Canadian cannabis company Hexo Corp, a former partner of Molson Coors, has been acquired by Tilray Brands, in a deal valued at around $250 million, the company announced yesterday in its Q3 earnings report.
The move, expected to close in June, consolidates Tilray’s position as the largest Canadian cannabis producer by market share. The company has been allied with Hexo since taking on $211 million in debt last year, including $173 million in convertible debt from HT Investments.
After exercising that convertible note, Tilray plans to acquire Hexo for $56 million in an all-stock transaction, according to a press release.
“We view this transaction as building on strength in that it takes the proven value proposition of the successful strategic partnership that we forged with the Hexo team last year,” said Irwin Simon, Tilray’s chairman and CEO, on an earnings call Monday. “And this enables us to fully leverage the combined power of our businesses. Together we have the assets and the operating expertise to build a stronger Canadian platform that takes advantage of clear opportunities to deliver stronger top line growth and increase our market share.”
Upon completion of the deal, Simon said Tilray intends to achieve additional cost savings of over $25 million annually.
Tilray, the world’s largest cannabis producer since its 2020 merger with Aphria, has actively pursued M&A opportunities across food and beverage in recent years while awaiting federal legalization of cannabis in the U.S. The company acquired craft breweries SweetWater, Green Flash, Alpine, and Montauk Brewing Co., hemp-based food brand Manitoba Harvest, as well as Breckenridge Distillery. A partnership with Anheuser-Busch InBev to research THC and CBD infused drinks ended in 2022.

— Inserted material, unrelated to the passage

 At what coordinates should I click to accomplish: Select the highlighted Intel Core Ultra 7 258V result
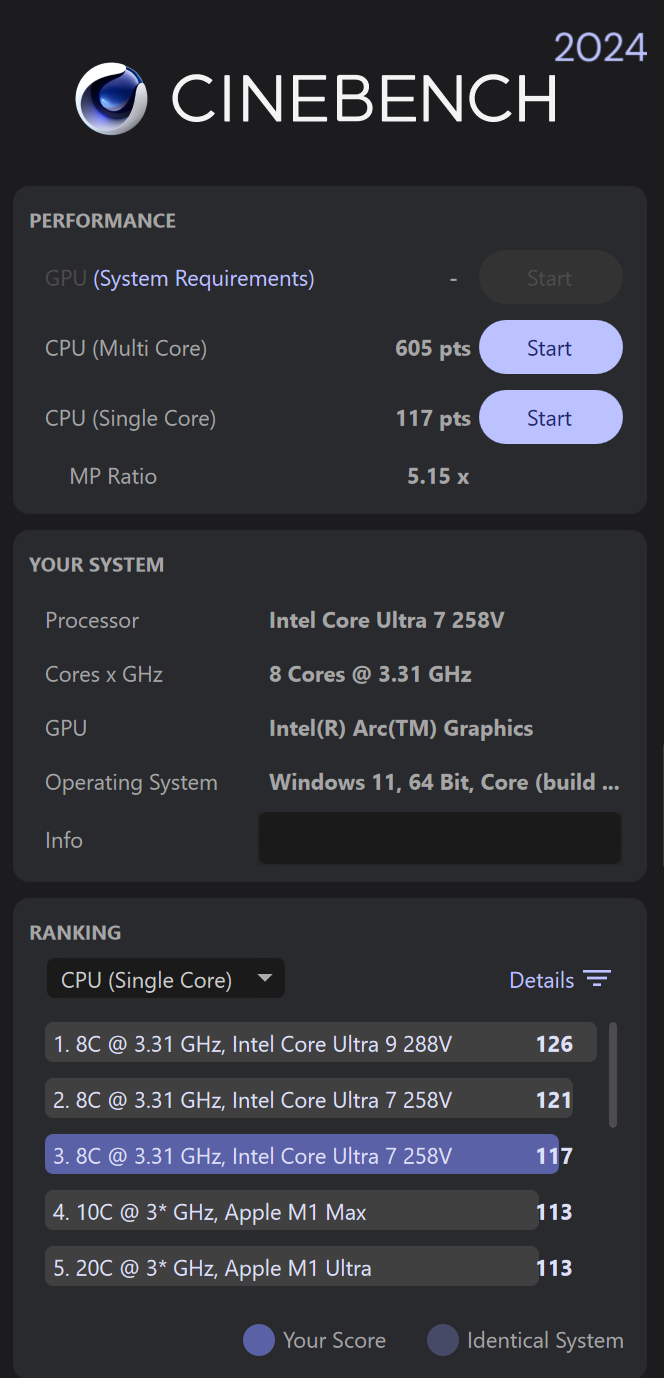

Meanwhile, Hexo launched a similar joint venture with Molson Coors in 2018, establishing a U.S. production base in Fort Collins, Colorado, in June 2021. Its first release, a three-SKU line of sparkling waters featuring 20mg CBD per 12 oz. can, was released that same year in Colorado, and then expanded to 16 states. The partnership ended last November.
Much of Tilray’s growth strategy has focused on positioning the brand to take a leading role in U.S. cannabis CPG upon its federal legalization.
“When federal cannabis legalization does occur, we will leverage these U.S. businesses into beverage alcohol and wellness, including their distribution and marketing networks to capture new expansive opportunities across the U.S. and throughout the creation of a broad set of cannabis infused CPG brands.”
Tilray’s Q3 results missed analysts’ projections, reporting a net loss of $1.2 billion after posting a $52.5 million profit during the same period last year. Net sales of $145 million, a year-over-year decrease from $151.9 million.
Bev-Alc Division Revenue +5.3% in Q3, Margin -6%
For the three months ending February 28, Tilray’s net revenue from its beverage-alcohol business was $20.64 million, up from $19.597 million in the same quarter last year. Bev-alc net revenue reached $62.689 million in the nine months ending February 28, up from $48.765 million in the same period last year.
The bev-alc business’ adjusted gross margin for the quarter was 53%, down from 59% in the same quarter last year.
SweetWater, the largest craft beer brand in Tilray’s portfolio, is now distributed in 44 states, Simon said. At the time of its acquisition in late 2020, SweetWater was available in 27 states. Since then, Tilray has acquired the former Red Truck Brewing facility in Fort Collins, Colorado, to give SweetWater a production hub in the western half of the country.
As SweetWater pushes its way to a national footprint, Tilray “vastly expanded distribution” of Green Flash and Alpine, which it acquired in late 2021, through partnering with the Reyes Beverage Group, Simon said.
“We are confident by their position for ongrowing growth,” he added.
In addition, Alpine recently opened a branded taproom at Petco Park Stadium in time for the San Diego Padres’ 2023 season.
New York-based Montauk Brewing, which Tilray acquired last fall, grew its presence in New York and New Jersey and expanded into Connecticut and Rhode Island. The brand, which Simon called the No. 1 craft beer in New York, increased distribution by +10% and is now available in 3,500 retail locations.
“We are confident that Montauk Brewing has the potential to grow into a true national brand, which we’ll accomplish by leveraging SweetWater’s infrastructure to significantly expand Montauk Brewing, including entering into markets outside of its existing footprint,” Simon said.
Year-to-date through March 26, dollar sales of the SweetWater portfolio have declined -9.8% at off-premise multi outlet grocery and convenience stores tracked by market research firm Circana (formerly IRI). Volume, measured in case sales, has declined -13.4%, compared to the same period last year.